Schreiben Sie bitte aus dem Text über autonomes Fahren den Abschnitt ab, der mit „Aktuellen Umfragen zufolge“ beginnt und mit „Assistenzsysteme – gemeint ist.“ endet.

* TEXTAUSZUG:
"""

Woran denken Sie beim Thema autonomes Fahren? An eine heile saubere Welt, wo alles automatisch (autonom) funktioniert? Oder eher daran, dass Sie sich Nullen und Einsen ausgesetzt sehen?
Aktuellen Umfragen zufolge gehen 45 % der Autofahrer nicht von einer Zuverlässigkeit dieser Systeme aus oder haben sogar Angst vor technischer Manipulation / Hackern. Mit einer Integration von Blockchain Technologie könnte man diesen Gefahren entgegenwirken. Dennoch, wir haben noch viel Zeit, um uns mit diesen Gedanken anzufreunden. Eine ausführliche Studie des ADAC (August 2018) rechnet nicht vor 2040 damit, dass sich autonomes Fahren etablieren wird.
5 Stufen des autonomen Fahrens
Grundsätzlich wird international die Entwicklung des autonomen Fahrens in fünf Stufen unterteilt, wie es auch BMW und der ADAC beschreiben. Andere sprechen von sechs Stufen, wobei mit der zusätzlichen Stufe die Stufe Null – ohne jegliche Assistenzsysteme – gemeint ist.

"""

* DATENSÄTZE:
"""

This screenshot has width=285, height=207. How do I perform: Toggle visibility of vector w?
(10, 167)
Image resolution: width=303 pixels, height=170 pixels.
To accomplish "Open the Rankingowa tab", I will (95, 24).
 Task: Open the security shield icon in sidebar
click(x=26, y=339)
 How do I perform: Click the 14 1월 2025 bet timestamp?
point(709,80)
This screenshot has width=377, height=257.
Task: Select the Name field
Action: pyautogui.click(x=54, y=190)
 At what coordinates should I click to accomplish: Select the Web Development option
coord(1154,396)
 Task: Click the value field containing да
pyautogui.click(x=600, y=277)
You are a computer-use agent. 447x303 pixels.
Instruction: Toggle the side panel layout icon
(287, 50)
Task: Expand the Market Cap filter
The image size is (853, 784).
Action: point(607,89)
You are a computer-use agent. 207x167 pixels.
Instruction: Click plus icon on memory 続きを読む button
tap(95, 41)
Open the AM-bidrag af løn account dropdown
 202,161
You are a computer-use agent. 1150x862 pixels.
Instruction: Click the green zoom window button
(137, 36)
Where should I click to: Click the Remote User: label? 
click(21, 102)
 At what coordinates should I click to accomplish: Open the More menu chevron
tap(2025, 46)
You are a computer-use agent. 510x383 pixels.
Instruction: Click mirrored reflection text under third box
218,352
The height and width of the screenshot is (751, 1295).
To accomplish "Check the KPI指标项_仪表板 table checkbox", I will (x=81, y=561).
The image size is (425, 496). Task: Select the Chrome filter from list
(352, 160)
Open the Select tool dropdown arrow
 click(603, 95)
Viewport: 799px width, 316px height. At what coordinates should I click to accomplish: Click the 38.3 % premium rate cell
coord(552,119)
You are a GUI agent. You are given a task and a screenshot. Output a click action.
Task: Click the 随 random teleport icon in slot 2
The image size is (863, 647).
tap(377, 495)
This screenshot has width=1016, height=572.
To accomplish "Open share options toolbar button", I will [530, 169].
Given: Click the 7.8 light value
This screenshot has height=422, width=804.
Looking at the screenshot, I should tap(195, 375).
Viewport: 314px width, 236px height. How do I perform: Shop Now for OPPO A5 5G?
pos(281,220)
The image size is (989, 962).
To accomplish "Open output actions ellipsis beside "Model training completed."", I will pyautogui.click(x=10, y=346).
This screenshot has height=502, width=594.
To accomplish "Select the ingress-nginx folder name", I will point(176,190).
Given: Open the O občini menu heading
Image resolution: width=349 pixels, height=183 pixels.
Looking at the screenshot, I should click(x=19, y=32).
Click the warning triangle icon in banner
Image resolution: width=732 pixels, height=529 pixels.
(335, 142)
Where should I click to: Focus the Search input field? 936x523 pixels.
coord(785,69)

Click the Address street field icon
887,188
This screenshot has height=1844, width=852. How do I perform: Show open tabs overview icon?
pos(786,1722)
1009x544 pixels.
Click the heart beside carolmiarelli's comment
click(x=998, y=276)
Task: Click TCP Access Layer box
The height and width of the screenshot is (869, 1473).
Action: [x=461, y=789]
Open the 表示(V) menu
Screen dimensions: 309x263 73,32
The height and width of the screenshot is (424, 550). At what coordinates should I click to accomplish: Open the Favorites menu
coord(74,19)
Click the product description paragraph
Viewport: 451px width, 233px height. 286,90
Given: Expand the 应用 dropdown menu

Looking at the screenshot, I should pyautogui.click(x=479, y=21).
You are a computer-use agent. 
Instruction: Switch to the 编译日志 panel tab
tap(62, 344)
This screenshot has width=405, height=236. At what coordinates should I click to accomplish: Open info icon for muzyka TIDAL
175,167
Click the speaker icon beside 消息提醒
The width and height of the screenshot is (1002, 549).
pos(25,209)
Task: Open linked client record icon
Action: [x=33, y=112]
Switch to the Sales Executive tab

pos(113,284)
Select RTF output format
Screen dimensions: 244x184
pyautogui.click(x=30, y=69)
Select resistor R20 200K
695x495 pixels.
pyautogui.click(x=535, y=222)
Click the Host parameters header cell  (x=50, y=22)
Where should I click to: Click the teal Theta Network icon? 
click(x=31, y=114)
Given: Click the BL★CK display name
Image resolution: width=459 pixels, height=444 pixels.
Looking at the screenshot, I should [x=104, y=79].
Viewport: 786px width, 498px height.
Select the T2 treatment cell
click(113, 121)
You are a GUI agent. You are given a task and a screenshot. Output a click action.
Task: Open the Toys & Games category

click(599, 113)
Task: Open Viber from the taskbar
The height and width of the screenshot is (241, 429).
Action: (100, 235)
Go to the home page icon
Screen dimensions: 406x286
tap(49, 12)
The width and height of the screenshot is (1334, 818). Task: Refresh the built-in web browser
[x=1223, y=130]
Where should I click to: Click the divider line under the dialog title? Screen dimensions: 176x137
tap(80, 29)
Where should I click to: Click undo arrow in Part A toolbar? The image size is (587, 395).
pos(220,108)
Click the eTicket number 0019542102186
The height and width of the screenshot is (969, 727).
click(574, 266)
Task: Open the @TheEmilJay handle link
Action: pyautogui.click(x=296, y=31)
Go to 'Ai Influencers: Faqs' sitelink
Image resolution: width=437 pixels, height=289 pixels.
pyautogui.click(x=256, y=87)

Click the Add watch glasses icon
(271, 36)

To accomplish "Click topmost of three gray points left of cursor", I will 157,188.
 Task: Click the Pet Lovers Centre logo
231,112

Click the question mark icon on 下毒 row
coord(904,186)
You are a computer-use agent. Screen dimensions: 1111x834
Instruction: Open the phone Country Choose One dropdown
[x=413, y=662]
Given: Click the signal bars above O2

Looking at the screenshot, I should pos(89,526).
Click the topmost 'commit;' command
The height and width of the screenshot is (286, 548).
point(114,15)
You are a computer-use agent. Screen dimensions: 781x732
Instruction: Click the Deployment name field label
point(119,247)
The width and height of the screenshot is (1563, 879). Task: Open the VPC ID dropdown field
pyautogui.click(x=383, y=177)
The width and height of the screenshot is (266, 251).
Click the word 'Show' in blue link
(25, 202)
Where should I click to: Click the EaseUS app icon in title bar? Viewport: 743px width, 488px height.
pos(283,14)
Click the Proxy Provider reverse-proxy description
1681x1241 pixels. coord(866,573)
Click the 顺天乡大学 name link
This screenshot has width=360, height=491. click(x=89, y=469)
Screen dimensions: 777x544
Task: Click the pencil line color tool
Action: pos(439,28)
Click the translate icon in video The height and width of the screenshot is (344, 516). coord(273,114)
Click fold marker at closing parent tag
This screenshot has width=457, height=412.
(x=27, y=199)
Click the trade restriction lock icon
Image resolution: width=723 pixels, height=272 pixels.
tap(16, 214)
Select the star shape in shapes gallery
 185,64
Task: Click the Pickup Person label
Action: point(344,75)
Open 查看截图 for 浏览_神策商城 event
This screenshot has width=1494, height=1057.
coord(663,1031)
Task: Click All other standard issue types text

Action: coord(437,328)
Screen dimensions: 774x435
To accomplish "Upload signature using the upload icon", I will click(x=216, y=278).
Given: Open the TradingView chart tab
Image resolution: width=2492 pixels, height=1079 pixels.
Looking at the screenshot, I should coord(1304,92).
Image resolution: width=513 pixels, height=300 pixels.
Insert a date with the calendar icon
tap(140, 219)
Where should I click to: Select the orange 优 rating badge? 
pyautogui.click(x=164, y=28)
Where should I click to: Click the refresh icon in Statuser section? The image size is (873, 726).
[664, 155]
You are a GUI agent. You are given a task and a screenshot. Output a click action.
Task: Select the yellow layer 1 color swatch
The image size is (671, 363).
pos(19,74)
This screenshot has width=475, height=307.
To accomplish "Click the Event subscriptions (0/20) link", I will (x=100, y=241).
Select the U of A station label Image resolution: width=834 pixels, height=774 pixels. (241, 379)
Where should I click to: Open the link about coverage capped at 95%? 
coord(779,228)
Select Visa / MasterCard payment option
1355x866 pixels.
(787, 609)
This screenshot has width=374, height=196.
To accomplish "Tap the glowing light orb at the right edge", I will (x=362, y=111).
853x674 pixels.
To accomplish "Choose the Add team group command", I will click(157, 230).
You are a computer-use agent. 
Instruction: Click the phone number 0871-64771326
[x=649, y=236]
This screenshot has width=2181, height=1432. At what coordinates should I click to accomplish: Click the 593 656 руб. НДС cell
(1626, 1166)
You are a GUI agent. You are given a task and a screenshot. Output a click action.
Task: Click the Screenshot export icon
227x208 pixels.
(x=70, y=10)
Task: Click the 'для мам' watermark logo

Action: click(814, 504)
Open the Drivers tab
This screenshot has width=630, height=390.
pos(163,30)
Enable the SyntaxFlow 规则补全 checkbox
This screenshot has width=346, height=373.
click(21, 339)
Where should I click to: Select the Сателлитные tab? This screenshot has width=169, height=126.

"""

* LÖSUNG:
Aktuellen Umfragen zufolge gehen 45 % der Autofahrer nicht von einer Zuverlässigkeit dieser Systeme aus oder haben sogar Angst vor technischer Manipulation / Hackern. Mit einer Integration von Blockchain Technologie könnte man diesen Gefahren entgegenwirken. Dennoch, wir haben noch viel Zeit, um uns mit diesen Gedanken anzufreunden. Eine ausführliche Studie des ADAC (August 2018) rechnet nicht vor 2040 damit, dass sich autonomes Fahren etablieren wird.
5 Stufen des autonomen Fahrens
Grundsätzlich wird international die Entwicklung des autonomen Fahrens in fünf Stufen unterteilt, wie es auch BMW und der ADAC beschreiben. Andere sprechen von sechs Stufen, wobei mit der zusätzlichen Stufe die Stufe Null – ohne jegliche Assistenzsysteme – gemeint ist.